SPRINGFIELD, Mo. (KY3) – Another one-day record of coronavirus infections in Greene County. The 95 new positive test results returned Tuesday. That brings the county’s total case count to more than 1,700.
Tuesday’s number of new positive tests was the highest in a day since Springfield executed the masking decree nearly four weeks ago. The health ministry said they were not surprised. They are still investigating to find trends with the latest cases, but still believe that masking is working.
“It is never a straight line. We̵7;d love to see a straight line where the cases just go away but unfortunately that’s not how it works, ”said Kathryn Wall, of the Springfield-Greene County Department of Health.
Although the number of cases has increased, a masking can still limit the spread of coronavirus, Wall said.
“We know it’s awkward and uncomfortable, but we know it’s something that is working and working,” she said.
However, Wall said, just masking is not enough. Remember to be about 6 meters apart, wash your hands often and stay home if you are sick.

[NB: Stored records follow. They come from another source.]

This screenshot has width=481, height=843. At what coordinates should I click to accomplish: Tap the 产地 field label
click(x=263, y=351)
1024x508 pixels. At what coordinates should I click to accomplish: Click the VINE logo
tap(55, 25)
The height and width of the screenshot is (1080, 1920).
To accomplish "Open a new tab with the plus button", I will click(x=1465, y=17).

“It’s not a silver bullet, it’s not something that cares about COVID. We would love it if that’s the case, but there are other precautions we all need to take seriously, ”she said.

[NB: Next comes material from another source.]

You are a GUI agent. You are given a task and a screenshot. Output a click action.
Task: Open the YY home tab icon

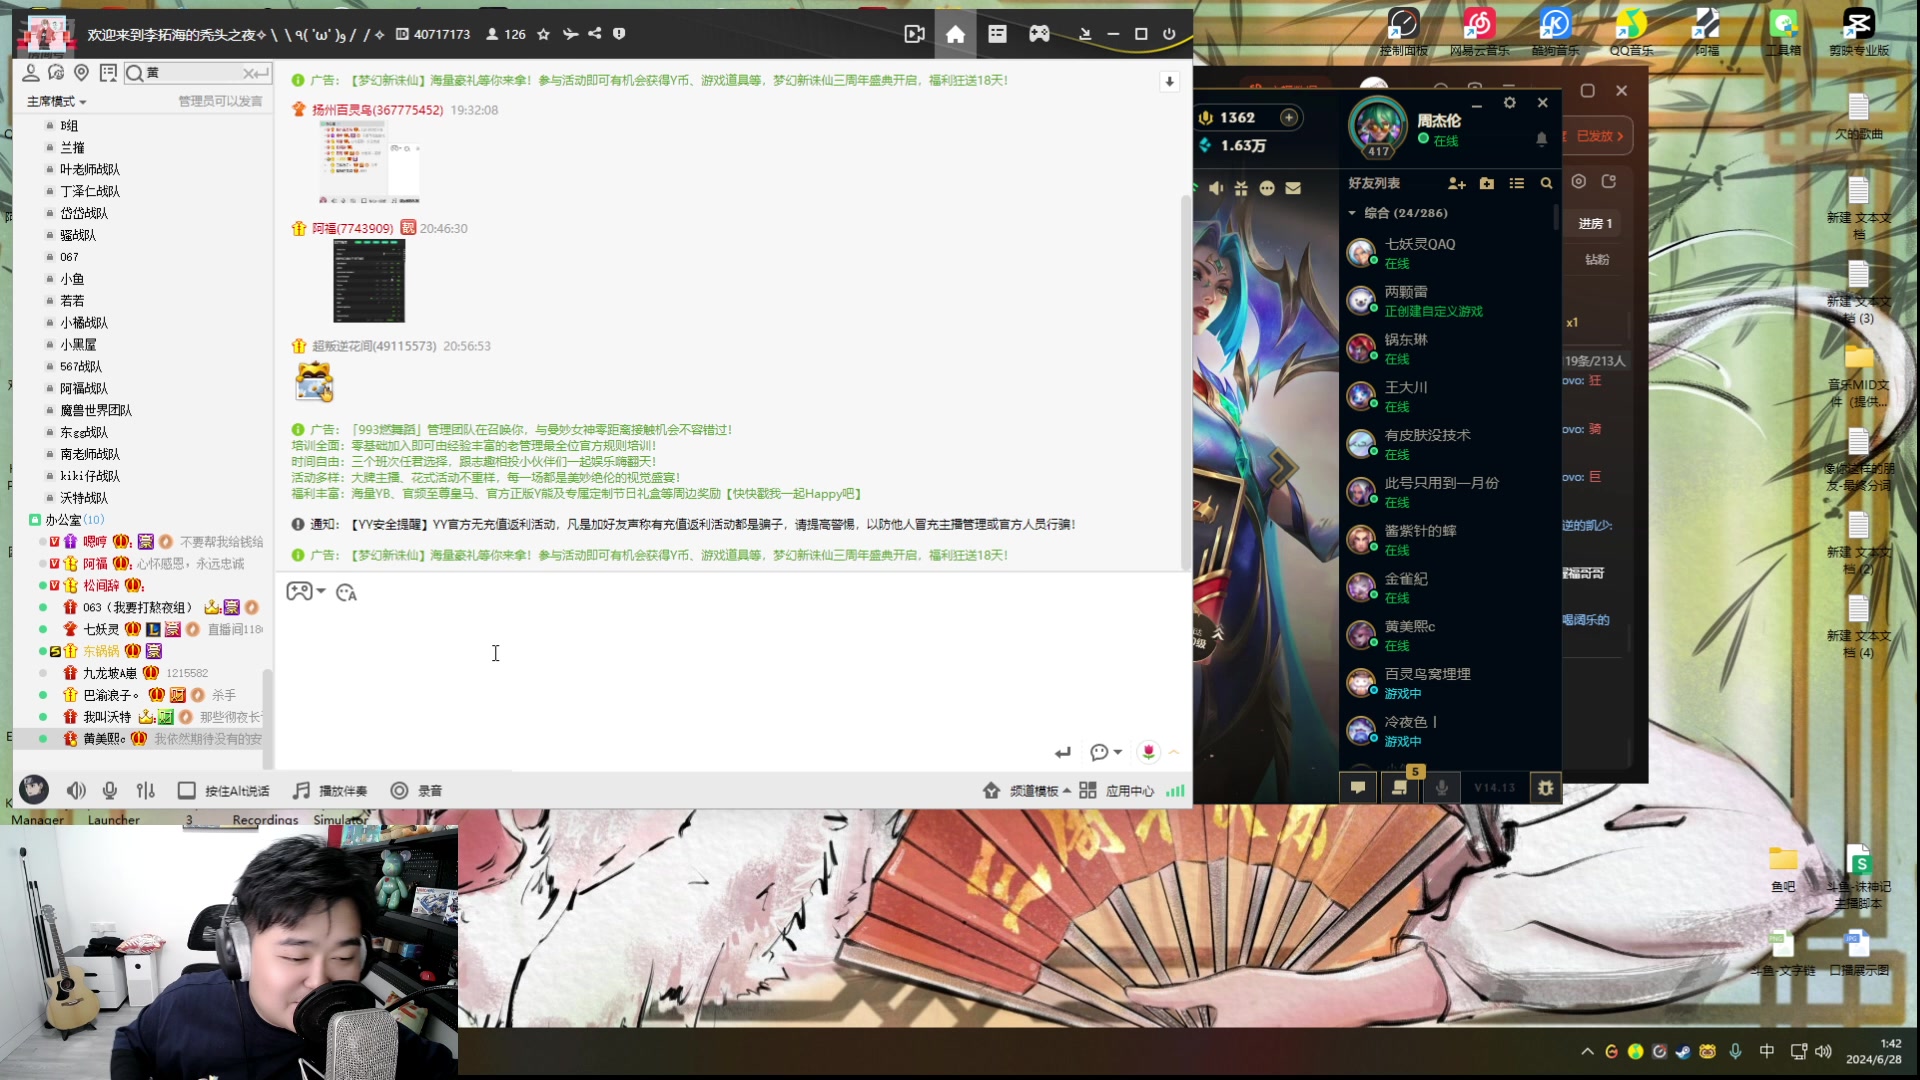955,34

Drury University’s David Hinson said masks have been required on campus since the beginning of the summer, long before Springfield was on duty. That won’t change when classes start later this month.
“If you are in a classroom, if you are in an academic building, a mask is required. In a dormitory, if you cannot be six feet tall, physically far away, you need to wear a mask in your dorm, ”said Hinson.

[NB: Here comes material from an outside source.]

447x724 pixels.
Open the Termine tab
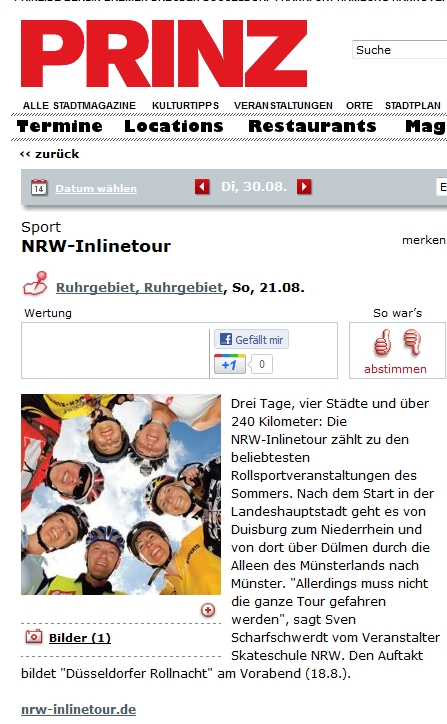coord(60,126)
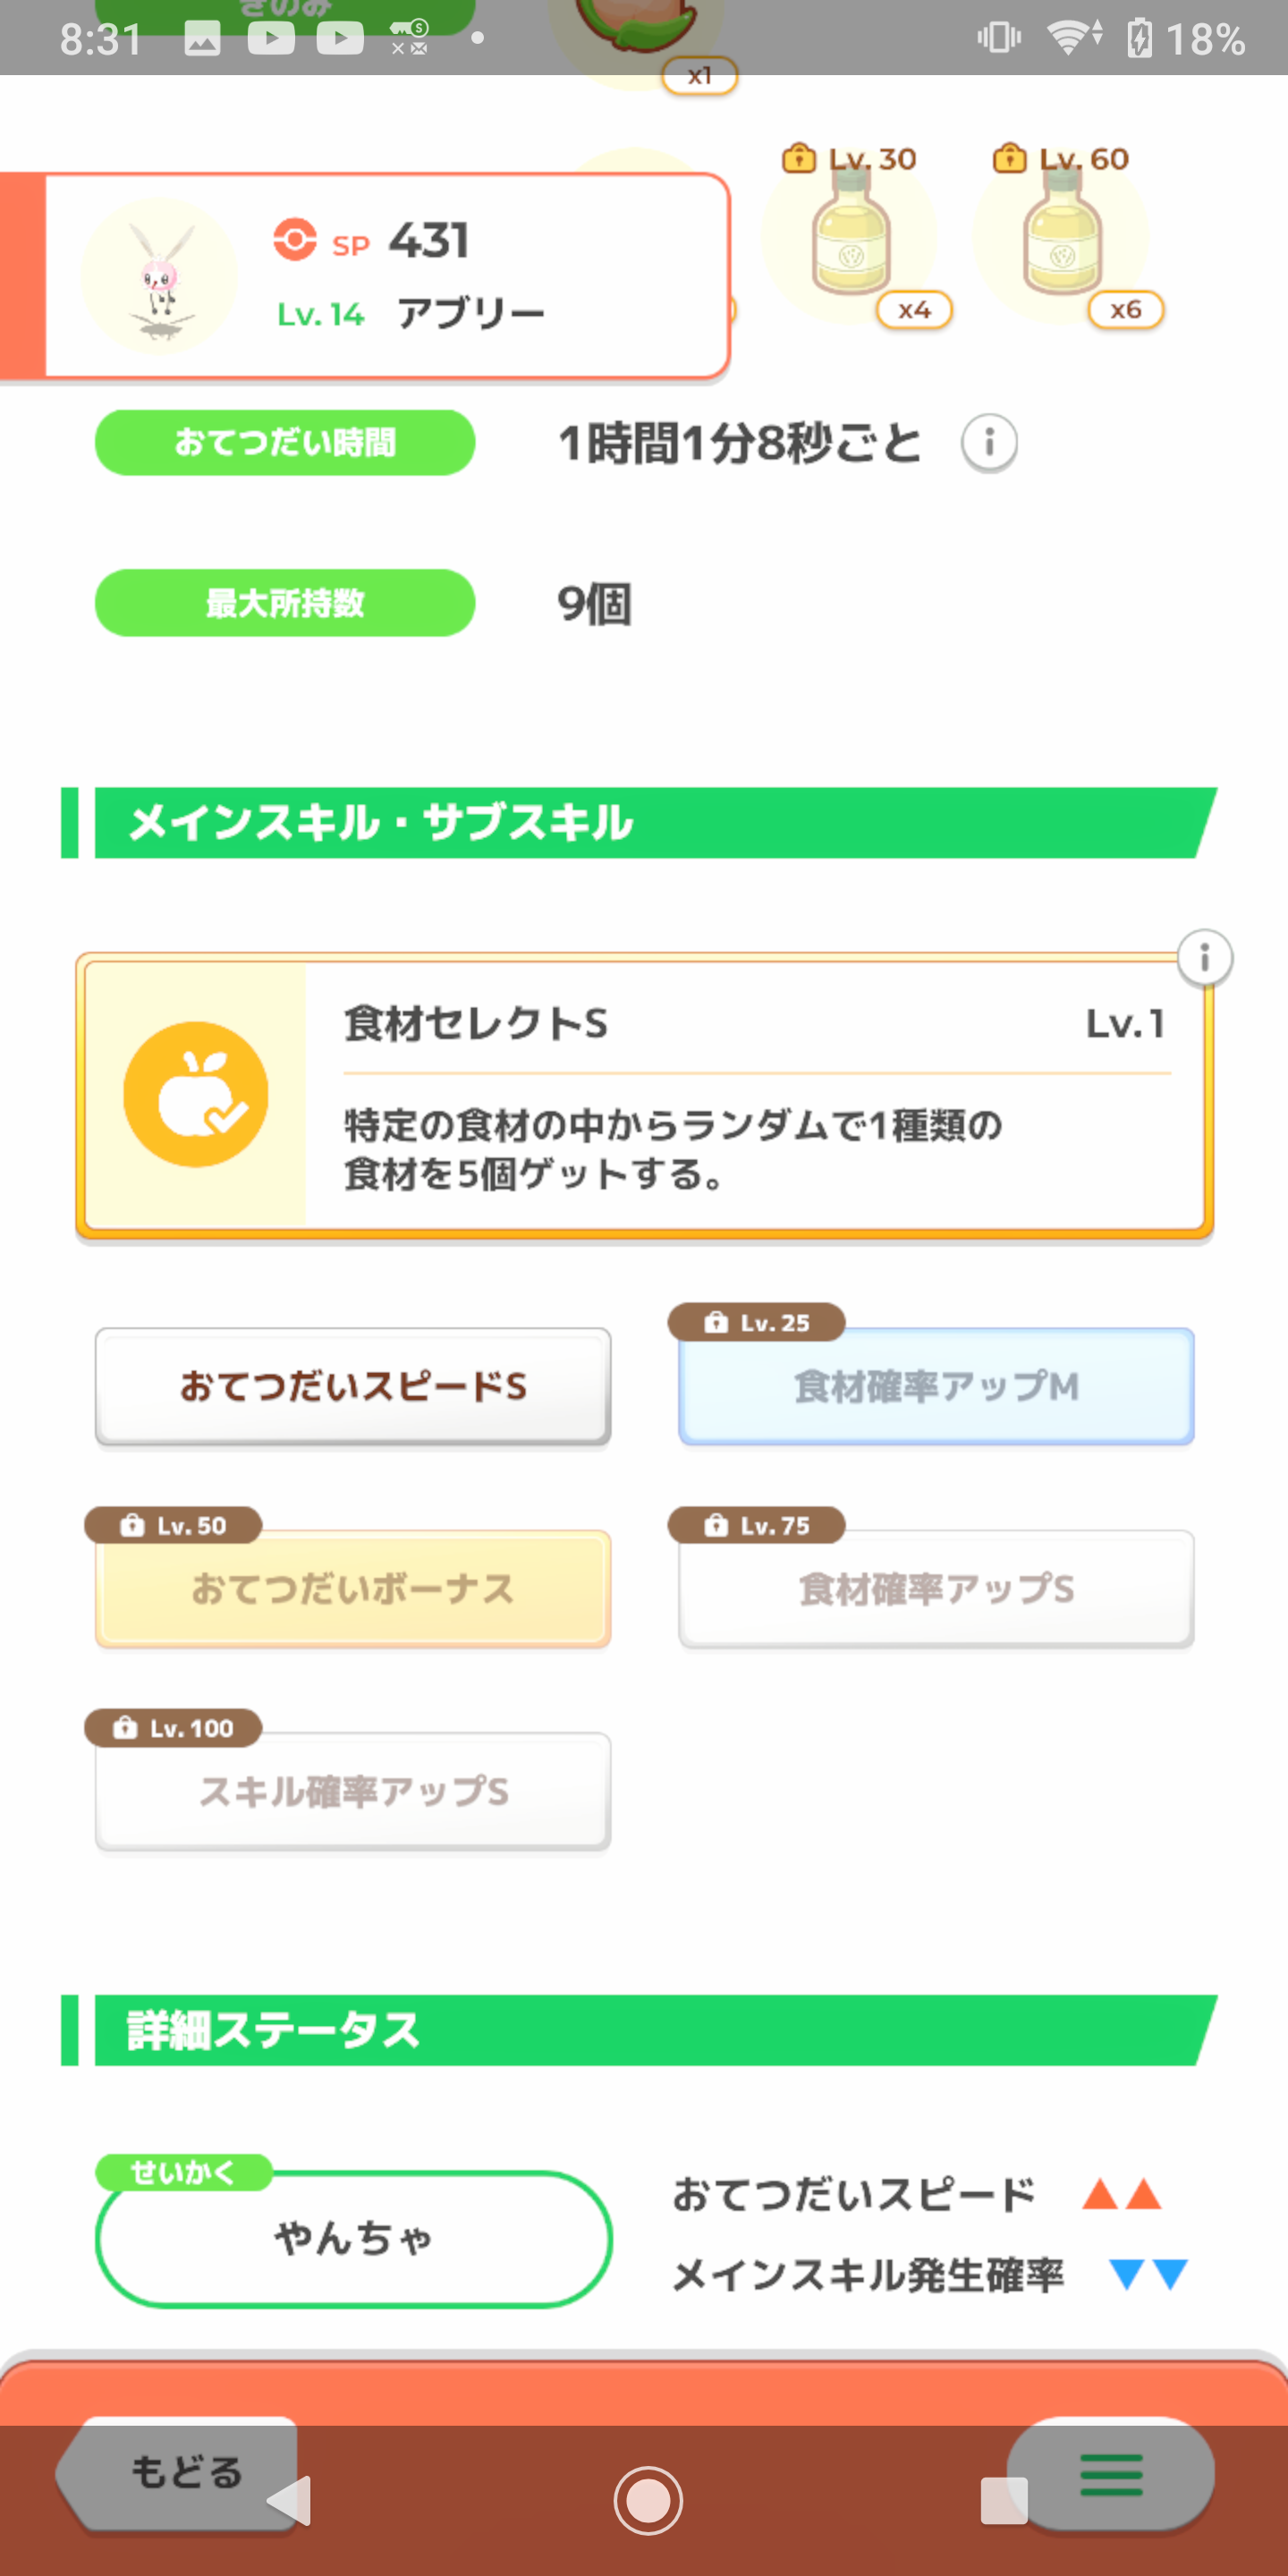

There is a kind of veil that Drury won’t accept. A recent study from Duke University found that “cleft palate” can be worse than not wearing a mask.
“The mask is made of an elastic material that breaks down particles into smaller pieces and stays in the air longer. So it actually increases the probability of illness, ”he said.
One study, Wall said, was not enough for the health department to change its guidelines, but supported Springfield colleges to take any possible precautions to prevent an outbreak of coronavirus on campus.
“You can feel confident knowing all of the people in this organization are there to keep their students as healthy and safe as possible,” she said.
College students from all over the country will arrive in Springfield in the next few weeks, but Wall said the health department has been working closely with every university to plan re-enrollment.